Once upon a time, when powerful rulers ruled and the land of Serbia was vast and powerful, three great men walked through it, leaving behind traces that neither time nor winds could erase.
- Stefan Nemanja
In ancient times, when powerful forces were fighting for supremacy over the Balkan Mountains, in the small but proud country of Raška, Stefan Nemanja was born. Even as a child, there was a spark in his eyes that could not be extinguished. He was wise and brave, and his heart beat only for the people and God.
It was said that when he became the great prefect, he left the palace in the dark nights and went around the villages, listening to what the people said to him. When they told him that the cross should be raised high, that thunder could not destroy the faith, he built Studenica - a monastery that still stands today as a witness of his piety.
But enemies were lurking, and the powerful from the west and east did not want to see Serbia grow. Nemanja fought many battles, but the hardest for him was the one against his own brother. When he defeated him and secured the throne, he knew that the fate of the country was in his hands. However, when his heart grew tired of ruling, he left the throne to his son and retired to Mount Athos, where he found peace in prayer.
-Saint Sava / Rastko Nemanjić
And his son, Rastko, was not like other princes. From his youth, he did not care about the splendor of the palace, but dreamed different dreams - those in which one travels along the paths of heaven. He fled from the palace to Mount Athos, where he became a monk and became Sava.
But he did not abandon Serbia, but led it along the path of light. He was a mediator between heaven and earth, a reconciler of those in conflict, a teacher and a healer of the soul. When his brothers called him to help Serbia, he brought autocephaly to the church, became the first archbishop and illuminated the path for his people.
And when old age came for him, he died in a foreign land, but the people did not let his spirit stay far away. His relics were brought to Serbia, but the Turks, fearing his strength, burned his body in Vračar. But they did not know that light cannot be burned, nor can ashes erase a name that lasts forever.
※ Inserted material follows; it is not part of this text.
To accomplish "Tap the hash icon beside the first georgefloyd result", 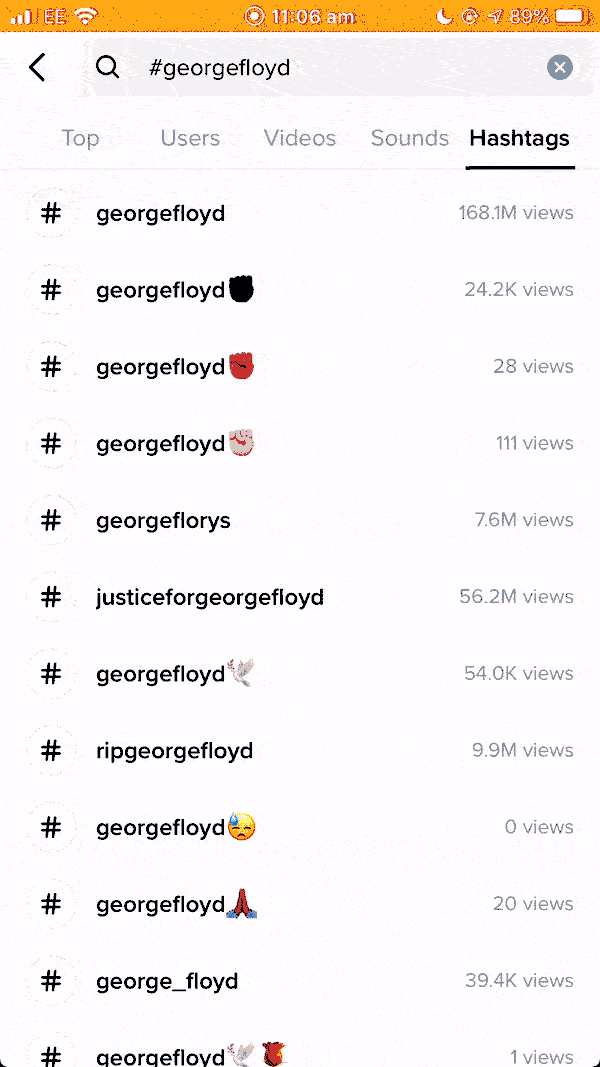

- Emperor Dušan the mighty Nemanjić
When two centuries had passed since Nemanja, a man appeared, the likes of which the Serbian land had never seen before. His name was Dušan and he was the son of King Stefan Dečanski. But his strength was so great that it was said that he carried the flame of dragons in his veins.
Dušan was a master who knew no fear. With an army like a stormy wind, he expanded Serbia from the Danube to the Aegean, from the Adriatic to Constantinople. He was crowned in Skopje, but not as a king - but as an emperor! He was the emperor of the Serbs, Greeks, Bulgarians and Albanians, and under him Serbia became more powerful than ever before.
But power breeds envy, and envy breeds treachery. They said that Emperor Dušan was poisoned, that his enemies poured a deadly drink into his cup, fearing that he would take Constantinople and make Serbia the center of the world. He died in full force, but the people did not forget him.
His body, although hidden in the darkness of centuries, was found and transferred to the church of Saint Mark, where it rests today. And his spirit? They say that on stormy nights you can still hear the clatter of his horse, rushing across the Serbian mountains, trying to finish what he started.
- Today, when we walk around Belgrade, we see them again. Nemanja stands like a giant at the old railway station, holding a sword and the Gospel - as if saying: "Keep the faith and defend justice!" Sava watches from Vračar, quietly and steadily, like a star that never dims. And Dušan, although under the church vaults of Saint Mark, still dreams of the empire he could create.
And so, people still remember them today. Because as long as stories about them are told, so will the country they loved.